Open Sun-Xiaohui opened 9 months ago
Hi - the lstm
function accepts a number of arguments that must be static (e.g. array sizes, boolean flags, etc). If you are wrapping it in jit
, then you should declare these using static_argnames
or static_argnums
. It might look something like this:
out = jax.jit(rnn.lstm, static_argnames=['input_size', 'hidden_size', 'num_layers', 'dropout', 'bidirectional', 'precision'])

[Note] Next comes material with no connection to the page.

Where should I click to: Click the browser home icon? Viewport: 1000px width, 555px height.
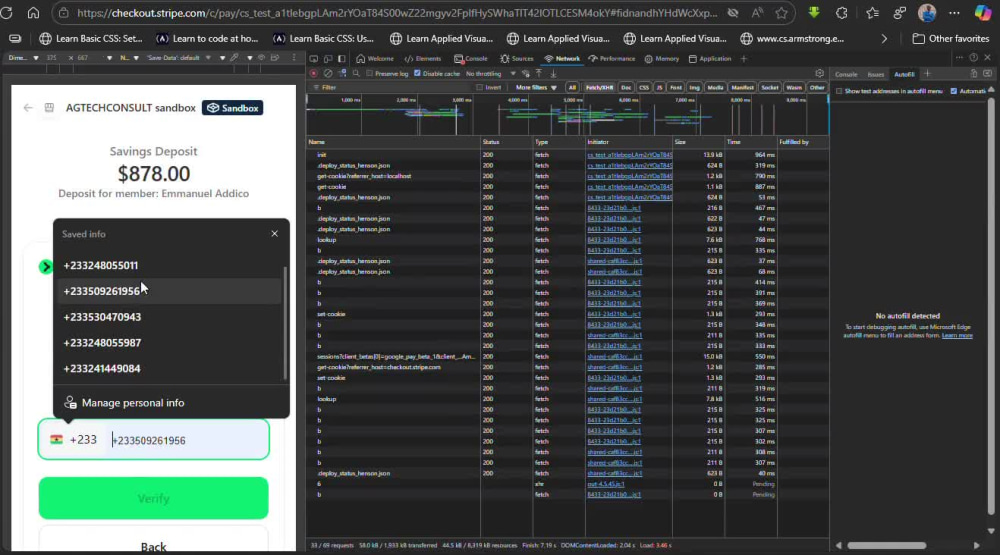coord(33,13)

@jakevdp Thanks, that helps! However, I found that if I have a Module
developed based on rnn.lstm
, forward value between model.apply()
and jax.jit(model.apply)()
does not match, here is a minimal reproducible example
from flax.linen import Module
import jax.experimental.rnn as rnn
import jax.numpy as jnp
import jax
class LSTM(Module):
input_size: int
hidden_size: int
num_layers: int = 1
batch_first: bool = True
bidirectional: bool = False
def setup(self):
self.w = self.param(
'lstm_weights',
rnn.init_lstm_weight,
self.input_size,
self.hidden_size,
self.num_layers, self.bidirectional
)
def __call__(self, input_seq):
batch_size = input_seq.shape[0] if self.batch_first else input_seq.shape[1]
num_direction = 2 if self.bidirectional else 1
h_0 = jnp.zeros(shape=(self.num_layers * num_direction, batch_size, self.hidden_size), dtype=input_seq.dtype)
c_0 = jnp.zeros(shape=(self.num_layers * num_direction, batch_size, self.hidden_size), dtype=input_seq.dtype)
if not self.batch_first:
input_seq = jnp.moveaxis(input_seq, 0, 1)
seq_lengths = jnp.full((batch_size,), input_seq.shape[1], dtype=jnp.int32)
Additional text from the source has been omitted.